Love Island is definitely not Chernobyl, but it was never trying to be. For what it is, however, it’s great: far livelier than The Bachelor, less aggressively raunchy and depressingly booze-soaked than Are You the One. Contestants have also given the world some charmingly inscrutable slang in terms like “prangy,” “mugged,” and “chirpse.”
And despite the fact that Love Island contestants are (spoiler alert) far more likely to find C-list celebrity and Instagram influencer status than lasting romance, most approach their villa courtships with an almost touching degree of sincerity. Even with the frequently-rearranged sleeping arrangements and the promise of new singletons on any given day, earnest tears are shed over pairings only a few hours old.
“I think for me, and people always laugh when I say this, there’s that possibility of people finding genuine connections,” Jones says. “There’ve been marriages and kids that have come out of it, so it does happen. Not often, but it does happen.”

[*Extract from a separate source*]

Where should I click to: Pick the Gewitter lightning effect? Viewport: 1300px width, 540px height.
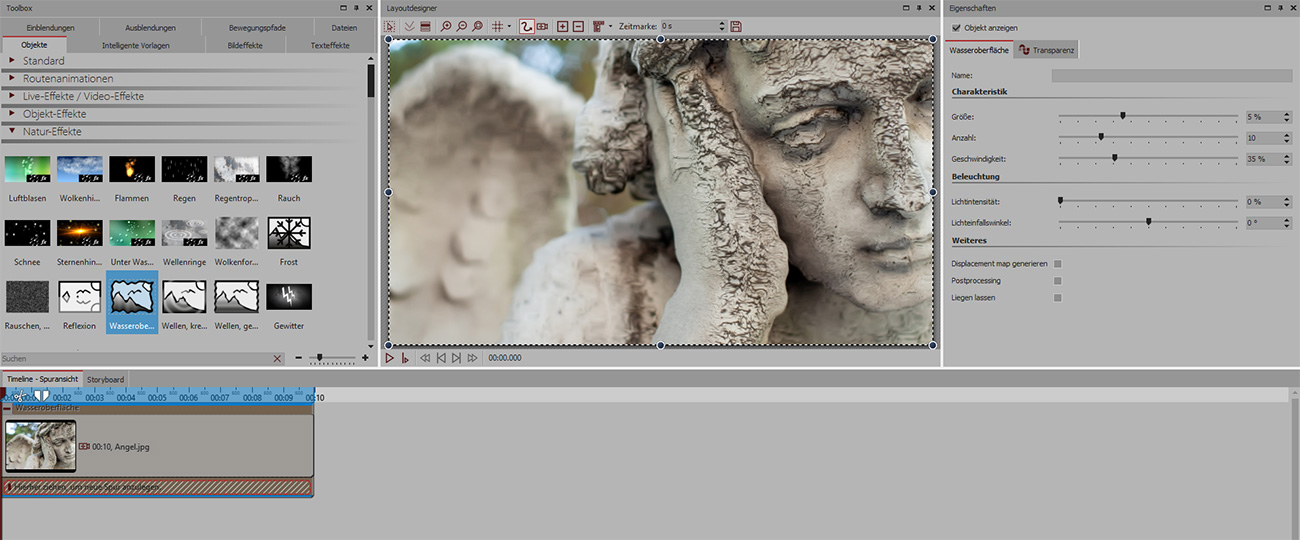(x=289, y=297)
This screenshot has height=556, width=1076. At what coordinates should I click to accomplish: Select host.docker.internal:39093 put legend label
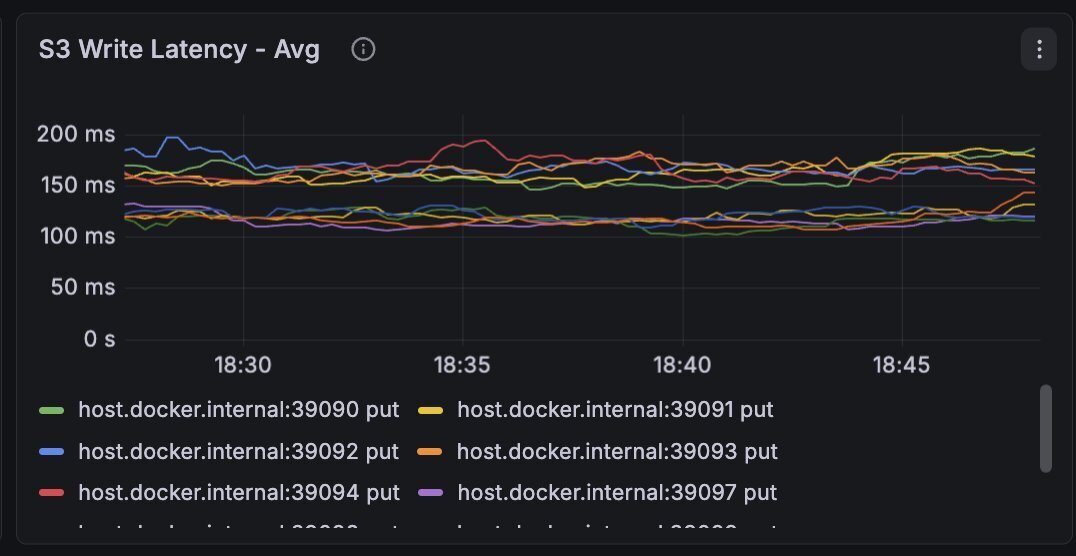(x=618, y=451)
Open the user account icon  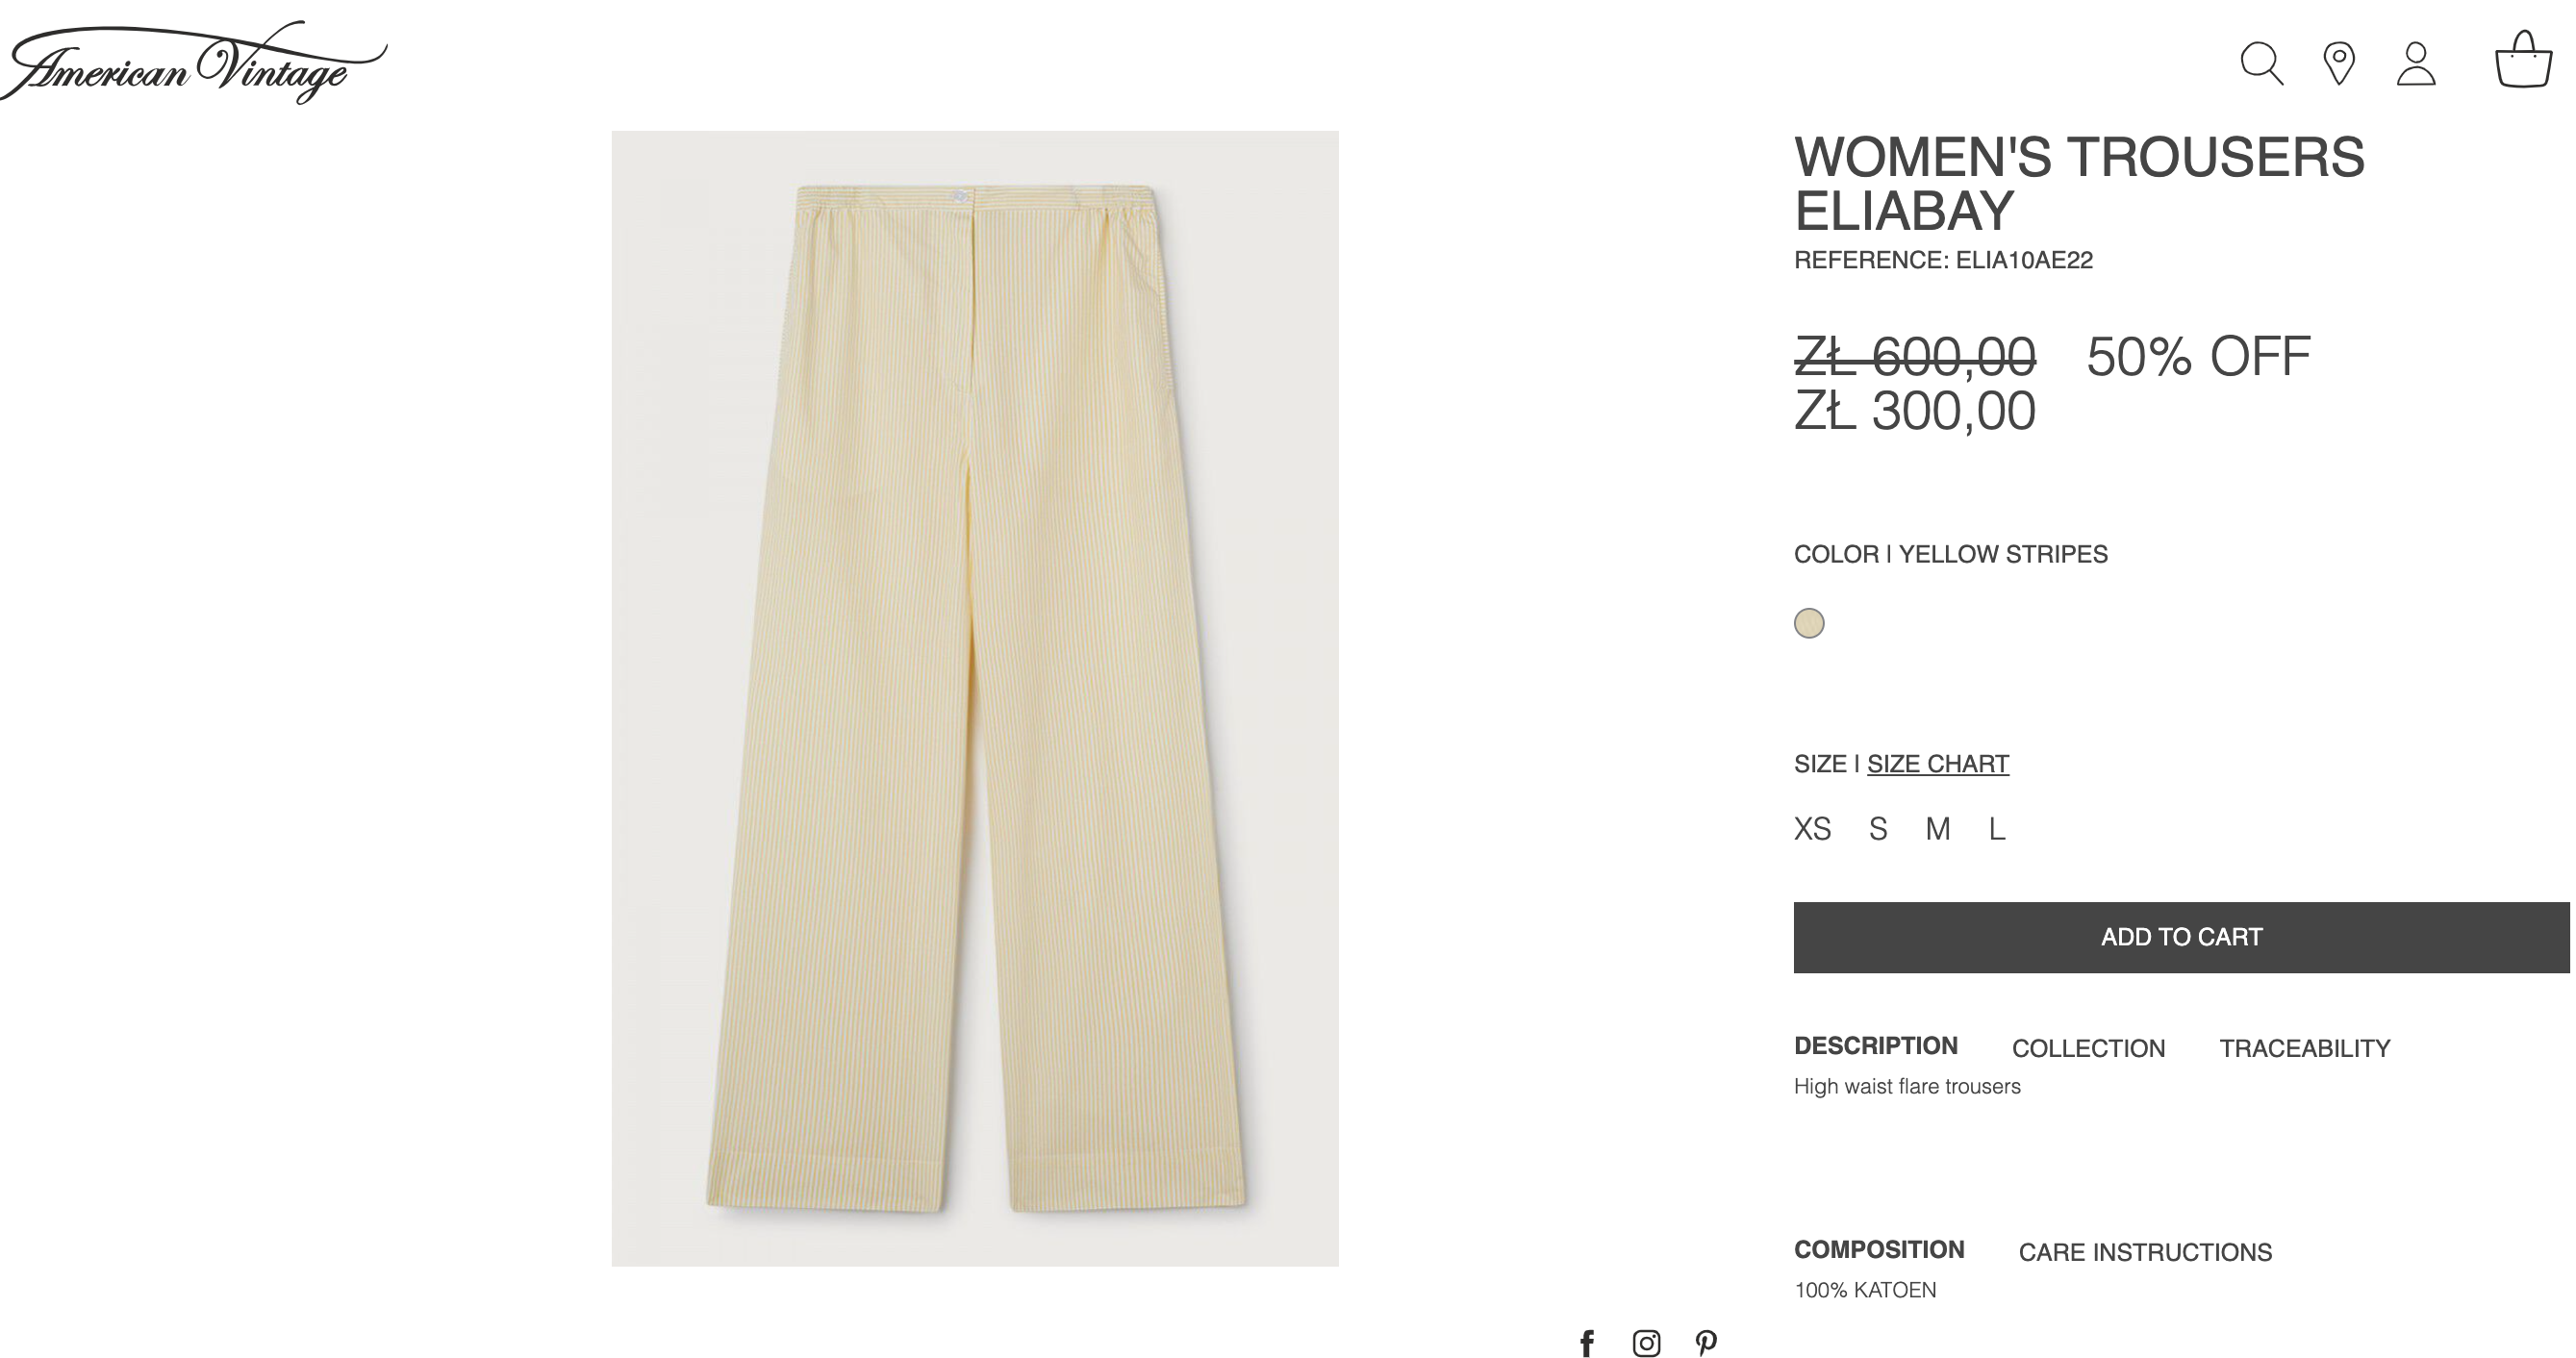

How popular is Love Island?
The show is certainly a hit with UK audiences. It’s the most watched series ever to air on its network, ITV2, and more than 85,000 people applied for the chance to appear on the show’s current series.
But the show is not without controversy. As on many American reality shows, questions of racism have dogged the competition, which has for most seasons assembled a largely white cast and in which women of color have sometimes struggled to find male contestants to partner with them. And there’s been some concern over the effect that this relentless parade of sculpted, swimwear clad bodies might have on the show’s younger fans. A survey pegged to the show found that watching reality TV made nearly a quarter of young people polled feel dissatisfied with their bodies. Plastic surgeons have used the show to promote procedures marketed as making people look more like the slim, pouty contestants.
Most tragically, three deaths have been connected to the show. Former Miss Great Britain Sophie Gradon, who appeared on the series in 2016, died by suicide in 2018. Less than a month later, her boyfriend took his own life as well. Another former contestant, soccer player Mike Thalassitis, died by suicide this spring. In response to the deaths, the show announced that it would offer therapy to all its contestants.
What will the American version be like?
For every American adaptation of a hit British as well-executed as The Office or Shameless, there’s an Inbetweeners or Skins. So it’s hard to say if the American version will be able to capture the magic—or the ratings—of the UK original.
But so far, we know that the American adaptation will be hosted by former Vine star Arielle Vandenberg and it will air five nights a week, from July 9th through the August 7th finale. Parting slightly with the lighthearted raunch and casual foul mouthedness of the British version, CBS will of course be bleeping swear words and likely taming a bit of the raciness. Judging by the cast bios, the 11 initial contestants will be just as buff and beautiful their British counterparts, though they appear in the trailer to be slightly more clothed. And American viewers who would rather stick with the original have do have the option—all the seasons are streaming on Hulu.